SUPPLIED INFORMATION Block Start

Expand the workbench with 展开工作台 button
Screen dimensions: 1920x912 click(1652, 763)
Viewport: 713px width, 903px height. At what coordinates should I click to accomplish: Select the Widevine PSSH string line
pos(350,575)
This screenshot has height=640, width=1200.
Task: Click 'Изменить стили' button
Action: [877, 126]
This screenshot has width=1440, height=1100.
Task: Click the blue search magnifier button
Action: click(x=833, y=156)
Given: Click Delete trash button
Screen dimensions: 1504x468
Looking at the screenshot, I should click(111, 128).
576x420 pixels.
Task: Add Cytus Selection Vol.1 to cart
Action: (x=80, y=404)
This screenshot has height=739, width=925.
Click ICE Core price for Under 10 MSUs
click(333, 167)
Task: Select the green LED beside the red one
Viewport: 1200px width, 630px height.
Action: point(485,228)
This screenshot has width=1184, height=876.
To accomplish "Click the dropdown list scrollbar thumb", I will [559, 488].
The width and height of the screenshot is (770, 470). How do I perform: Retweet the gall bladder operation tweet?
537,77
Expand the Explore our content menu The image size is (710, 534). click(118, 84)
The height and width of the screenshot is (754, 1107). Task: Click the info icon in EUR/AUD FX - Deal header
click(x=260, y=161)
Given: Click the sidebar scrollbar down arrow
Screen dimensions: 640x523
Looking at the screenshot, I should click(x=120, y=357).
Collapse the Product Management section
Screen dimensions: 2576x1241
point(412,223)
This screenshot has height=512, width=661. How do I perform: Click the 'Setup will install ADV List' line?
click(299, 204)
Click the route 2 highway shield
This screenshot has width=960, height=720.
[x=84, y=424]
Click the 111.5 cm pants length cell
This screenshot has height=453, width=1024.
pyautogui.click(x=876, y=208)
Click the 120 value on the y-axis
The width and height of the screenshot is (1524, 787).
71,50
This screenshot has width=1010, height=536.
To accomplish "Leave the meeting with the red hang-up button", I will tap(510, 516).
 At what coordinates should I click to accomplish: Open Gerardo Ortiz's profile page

SUPPLIED INFORMATION Block End

TASK TO CARRY OUT:
Starting with the line that contains "Collapse the Product Management section", print each line through the last one in the listing. Include both end lines and add nothing.

RESPONSE AREA:
Collapse the Product Management section
Screen dimensions: 2576x1241
point(412,223)
This screenshot has height=512, width=661. How do I perform: Click the 'Setup will install ADV List' line?
click(299, 204)
Click the route 2 highway shield
This screenshot has width=960, height=720.
[x=84, y=424]
Click the 111.5 cm pants length cell
This screenshot has height=453, width=1024.
pyautogui.click(x=876, y=208)
Click the 120 value on the y-axis
The width and height of the screenshot is (1524, 787).
71,50
This screenshot has width=1010, height=536.
To accomplish "Leave the meeting with the red hang-up button", I will tap(510, 516).
 At what coordinates should I click to accomplish: Open Gerardo Ortiz's profile page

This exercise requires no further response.